Hardware Configuration Information (be specific):
This was run on a Sun 420R quad processor with 1 GB RAM
Bug Description:
When using more than one thread in a section of code it is possible
(it seems) for HotSpot to zero out the instructions which one of the
two (or more) threads is currently executing (or will execute in the
near future). This appears to happen after executing the code several
hundred times, as though HotSpot is coming back and reoptimizing the
code segment by zeroing the old instructions out and then letting another
thread kill the JVM because the SPARC processor cannot execute the
instruction 0x0.
Detail problem description from customer:
+++++++++++++++++++++++++++++++++++++++++
JVM was configured with:
Tests 1 - 7: -server -Xms128m -Xmx512m
Tests 8: -server -Xms512m -Xmx512m
Tests 9: -server -Xms512m -Xmx512m
Tests:
Test 1:
Running any test against MapXtreme Java causes the JVM to crash.
Every crash is caused specifically by Solaris delivering a SIGILL
to one of the threads running inside of the JVM. The JVM traps
the SIGILL (signal 4) and prints an error report to the console,
and then calls abort() to create a core file. Note that abort()
kills its calling process by sending a SIGKILL (signal 9) to itself.
This "test" was actually run many times with differing user loads.
The number of virtual users ranged from 50 down to 1, always running
in stress mode (no think time). In all tests involving more than 10
users, 10 users were started at test start, and the number of users
was ramped up at a rate of 10 users per minute.
Crashes produced during this test always had the same core image
file "appearance". Many threads were active at once (say 50 threads),
but only one had received the SIGILL which caused the process to shutdown.
Additionally, the stack frame for that thread had 24 HotSpot created
functions on the stack frame. (HotSpot created functions do not
have symbol entries in the symbol tables and as a result appear
"??" in GDB.)
Oddly enough, all memory around the instruction which caused the
SIGILL (and the instruction itself) are zerod out in the core file.
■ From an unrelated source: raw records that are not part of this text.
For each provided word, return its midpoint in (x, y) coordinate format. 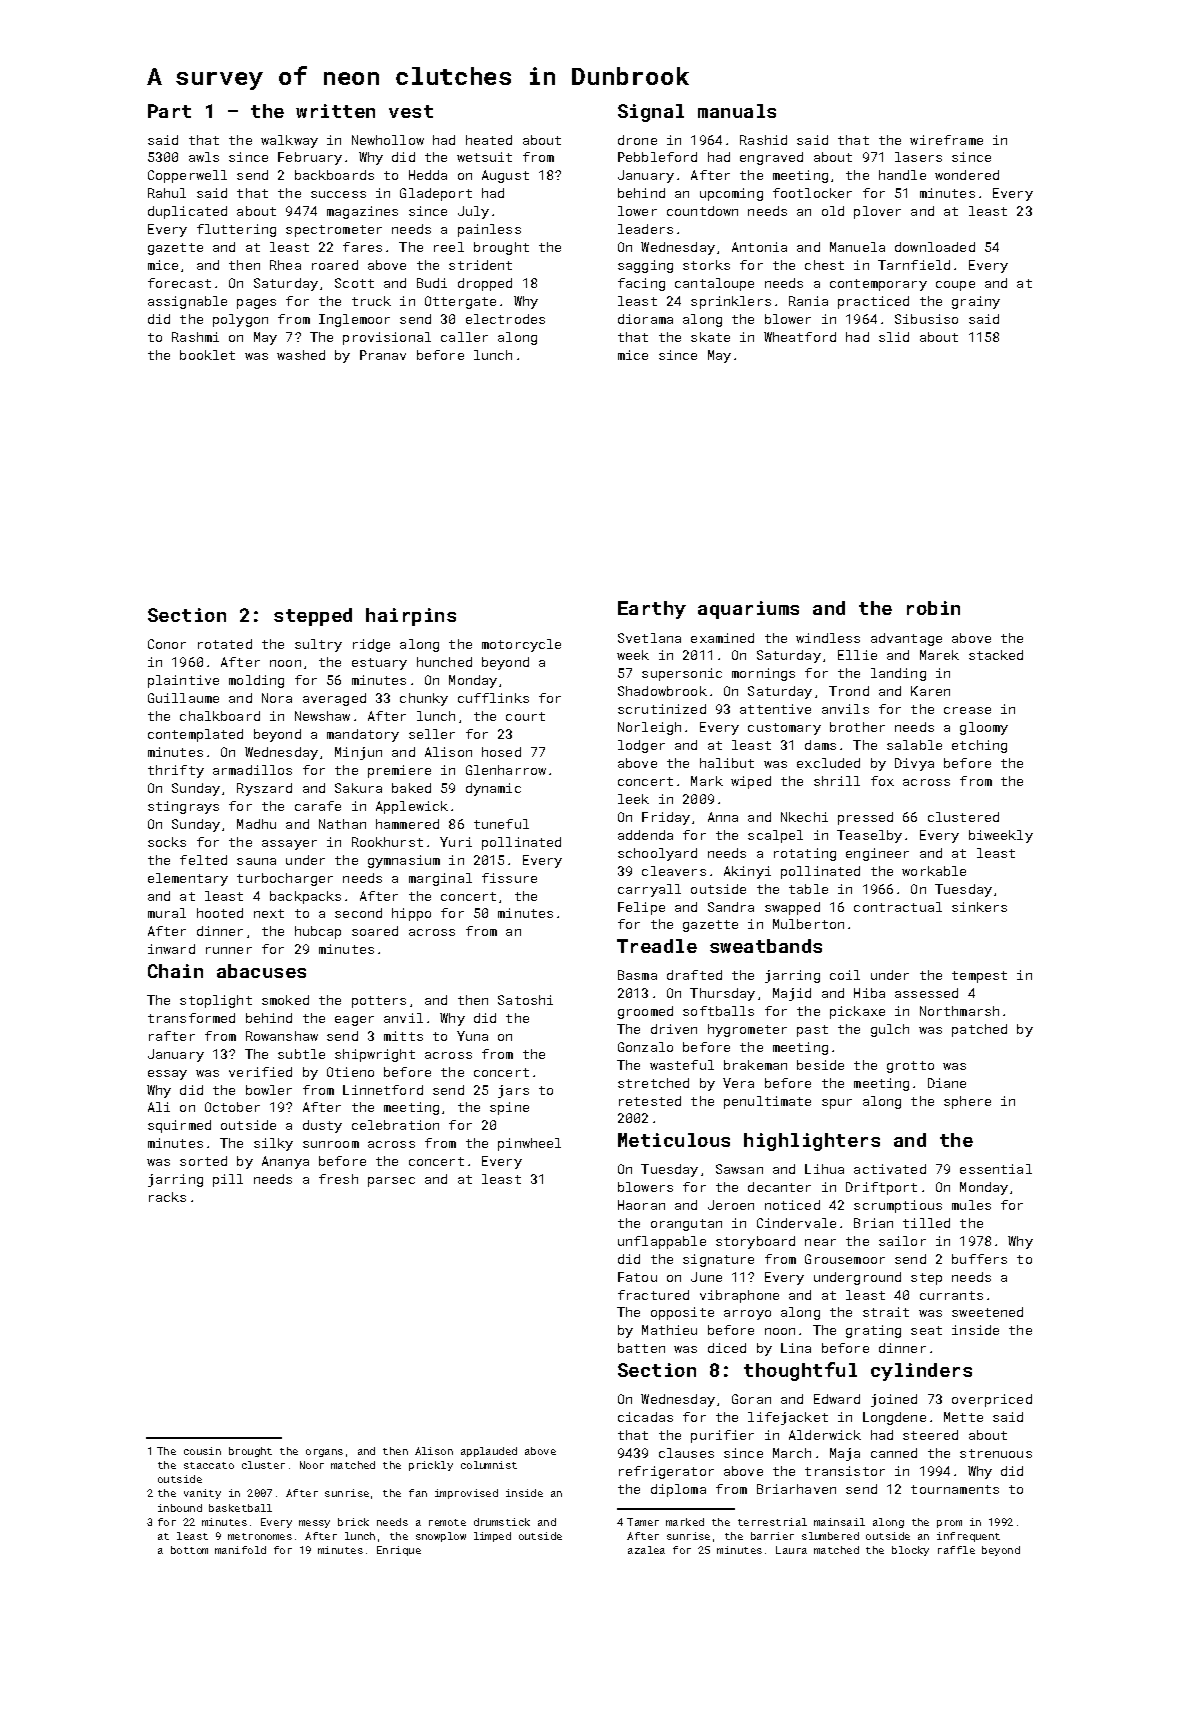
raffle (956, 1550)
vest (411, 111)
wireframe (946, 140)
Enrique (399, 1551)
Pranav (383, 355)
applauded (489, 1452)
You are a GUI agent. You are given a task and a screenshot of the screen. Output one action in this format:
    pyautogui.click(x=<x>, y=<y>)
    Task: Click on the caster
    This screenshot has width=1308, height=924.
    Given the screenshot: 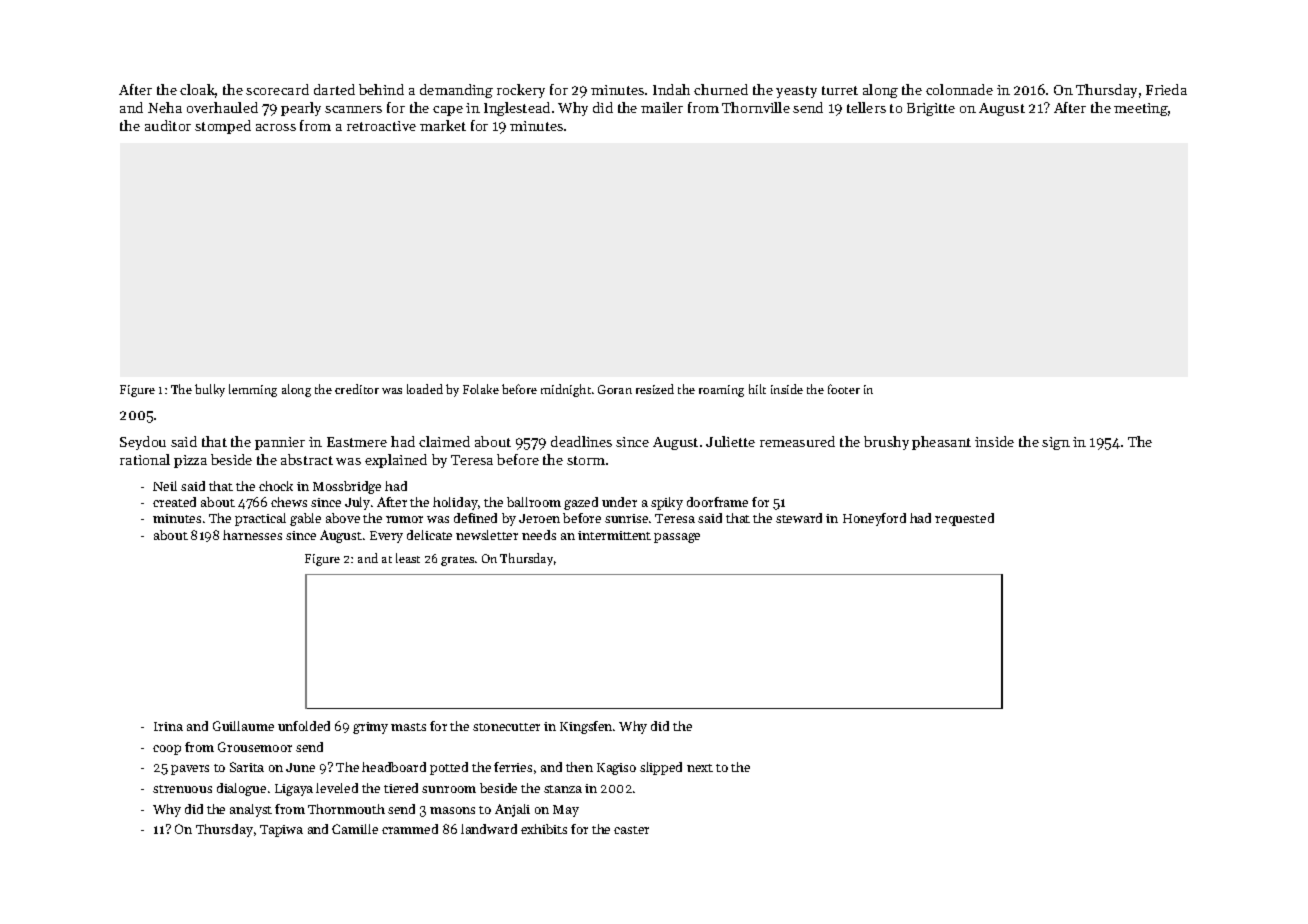 What is the action you would take?
    pyautogui.click(x=631, y=830)
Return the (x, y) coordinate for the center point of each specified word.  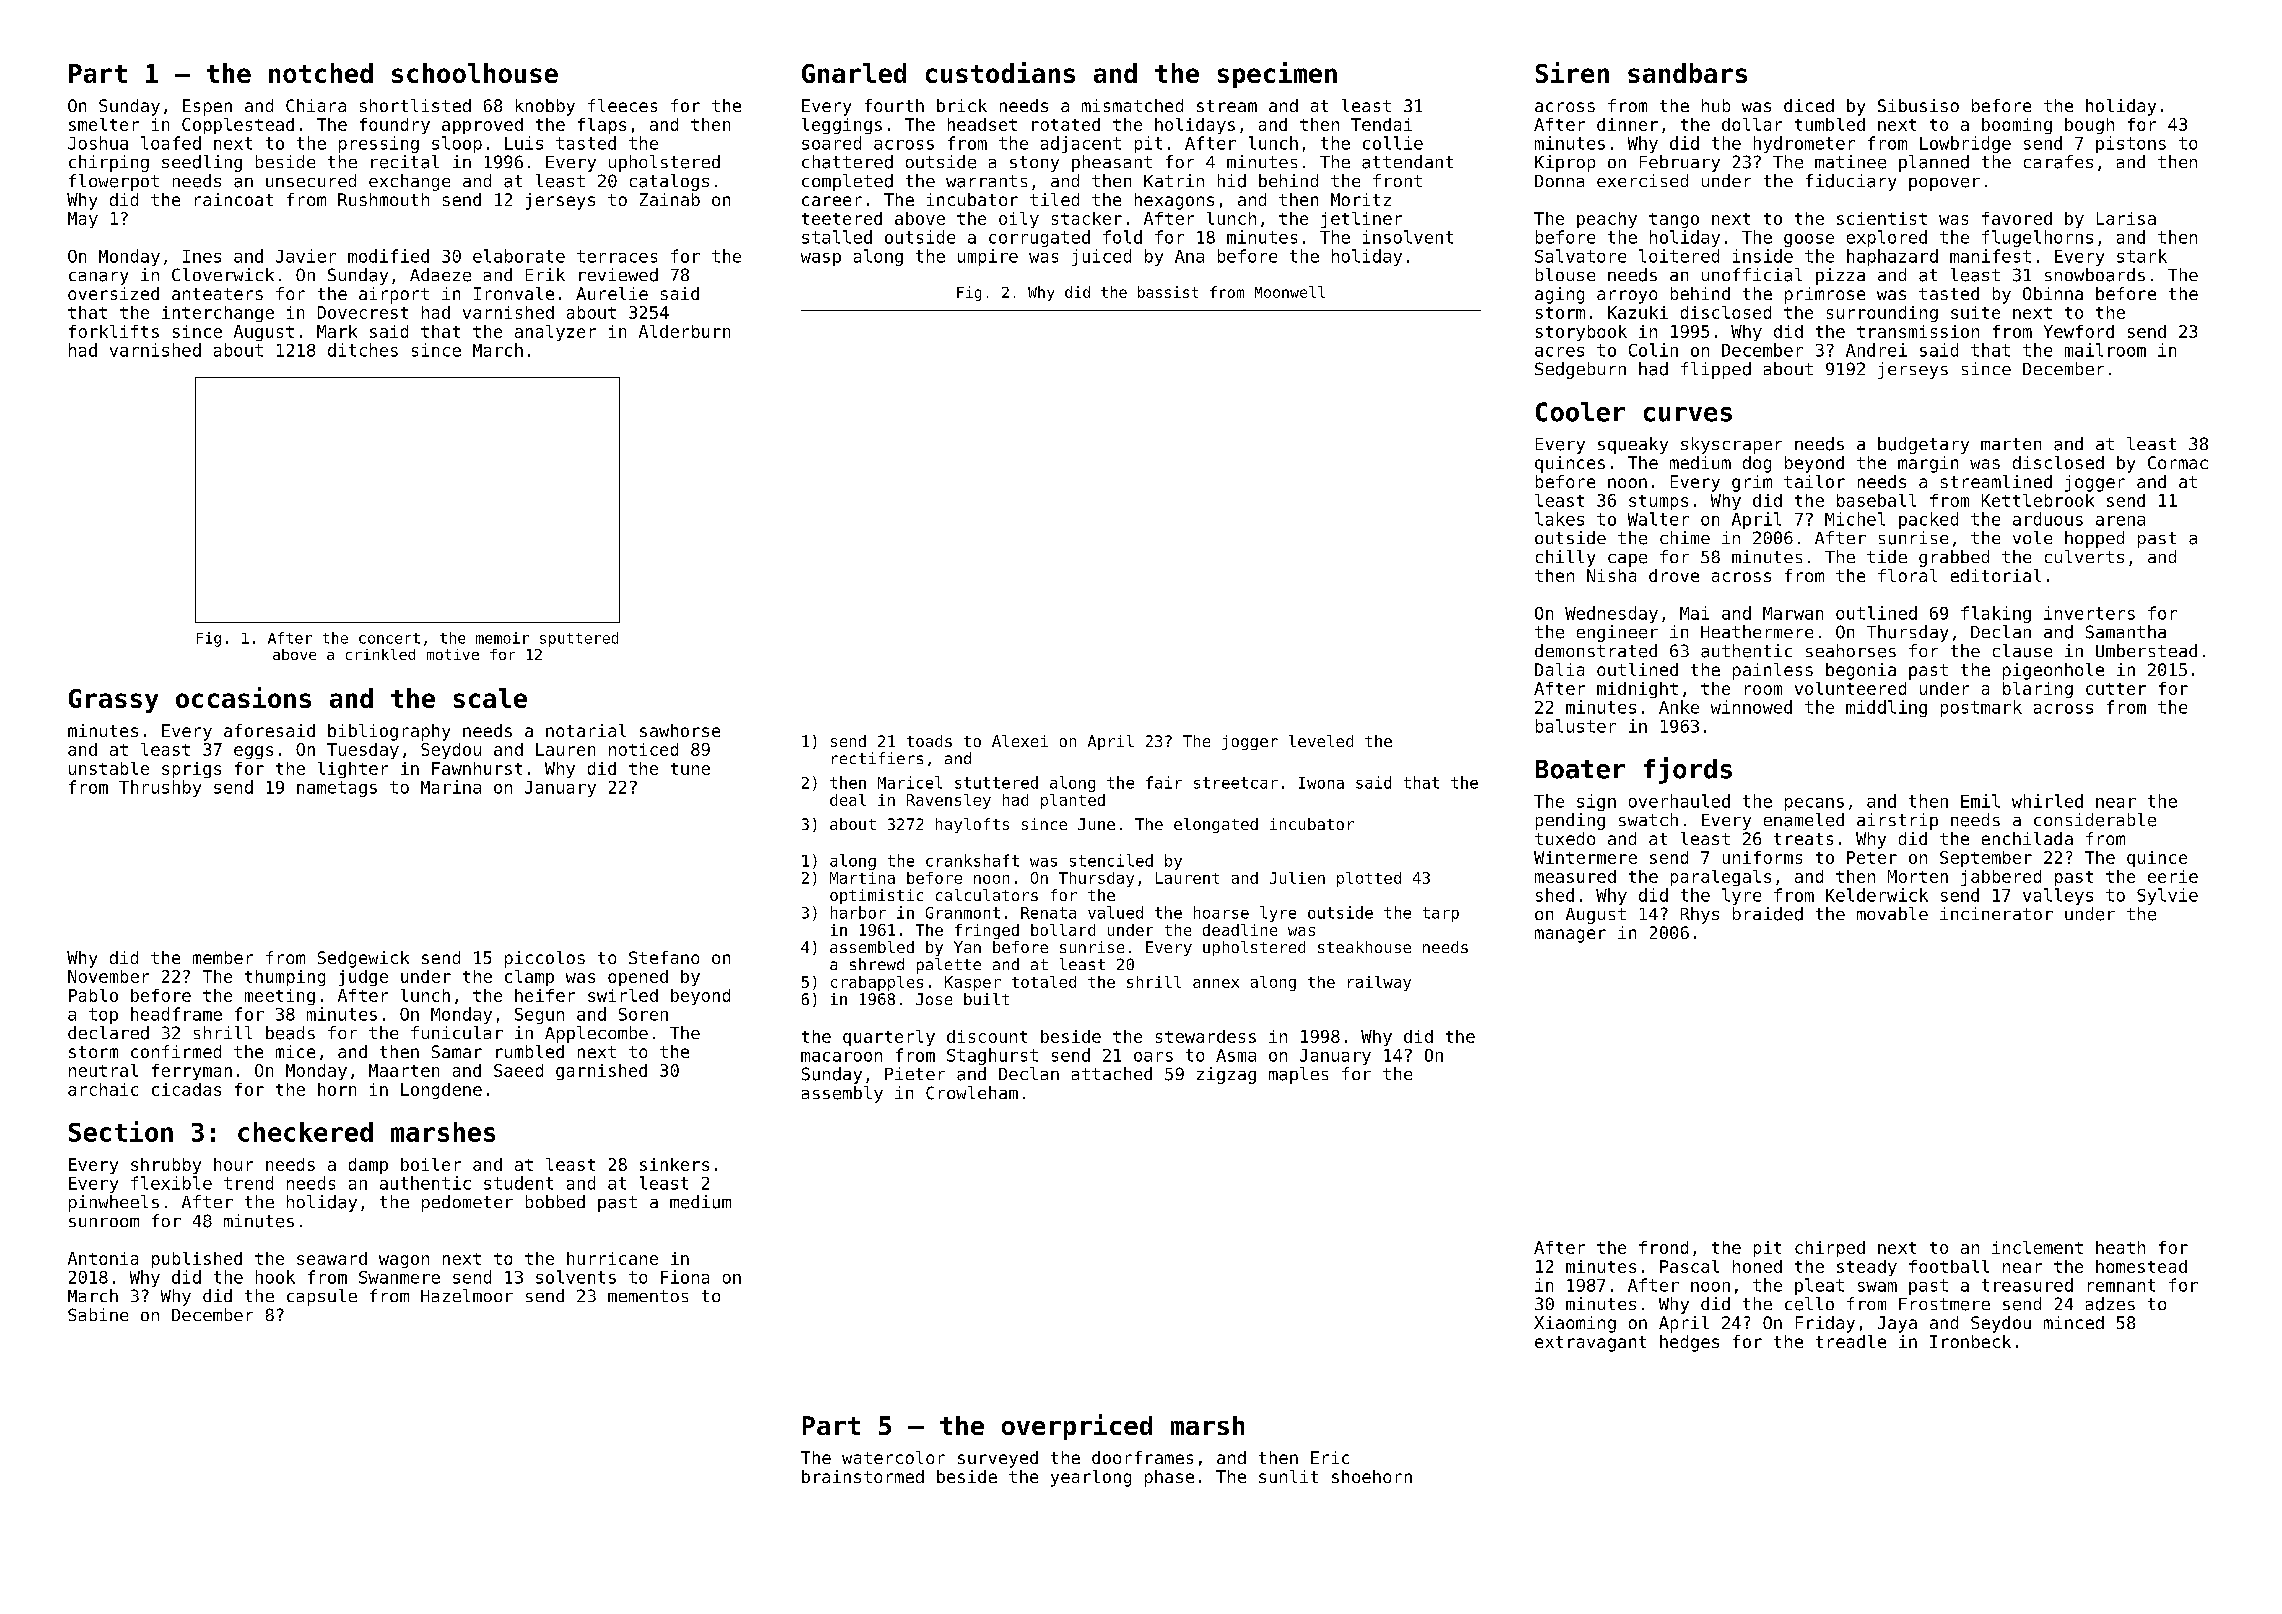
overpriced (1077, 1427)
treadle (1851, 1341)
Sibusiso (1918, 105)
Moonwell (1290, 292)
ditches (363, 350)
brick (962, 105)
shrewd (877, 964)
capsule (322, 1297)
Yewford (2079, 331)
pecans (1814, 804)
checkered (305, 1132)
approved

Is this a "feature" of the core dump facility on Solaris, a bug
in GDB or really what happened to the JVM? (i.e. did HotSpot or
the GC zero out memory it wasn't supposed to zero out?) I don't
think this is a GDB bug, as other core files created due to SIGSEGV
seem to have legal SPARC instructions at the reported PC.
Test 2:
What effect does single threading the server have by reconfiguring
Silk to only issue one request at a time per user? If this the
crash is thread related we should not see a crash in a single
threaded case.
One virtual user was configured to issue only one request at a time,
but with no think time between requests.
Result: 3,559 requests in 28 minutes. No errors.
Test 3:
If test #2 holds true, that single threading works, then running only
two threads may be able to reproduce the crash.
One virtual user was configured to issue two concurrent requests
at a time, with no think time between requests.
Result: crash around 5,000 requests after 10 minutes of load. Crash
appears to be the same as observed in test #1. (SIGILL delivered
with 24 stack frames of HotSpot created functions.)
Test 4:
According to the help for the "java" command, -Xbatch should prevent
HotSpot from replacing the code of a method at runtime. Since the
crash occurs only after processing several hundred requests successfully,
the crash must be caused by either replacement code generated by
HotSpot in the middle of the test or a periodic background cleanup
task triggering off. Since the single user case held, I'm leaning
towards the former case. I'm also thinking that perhaps HotSpot is
changing the code for a method while another thread is attempting to
execute it, and the crash is because the executing thread is seeing
the machine code in the middle of the change (an unstable state).
Result: Using -Xbatch just causes the JVM to suffer from many
NoClassDefFoundError exceptions in com.ibm.xml.parser.Token.getName.
Very odd error. I can only conclude that -Xbatch does not work in
this version of the JVM. This test was run many times with the
same result. The good news is the JVM does not SIGILL when using
-Xbatch, but I don't think it gets far enough to receive the SIGILL point.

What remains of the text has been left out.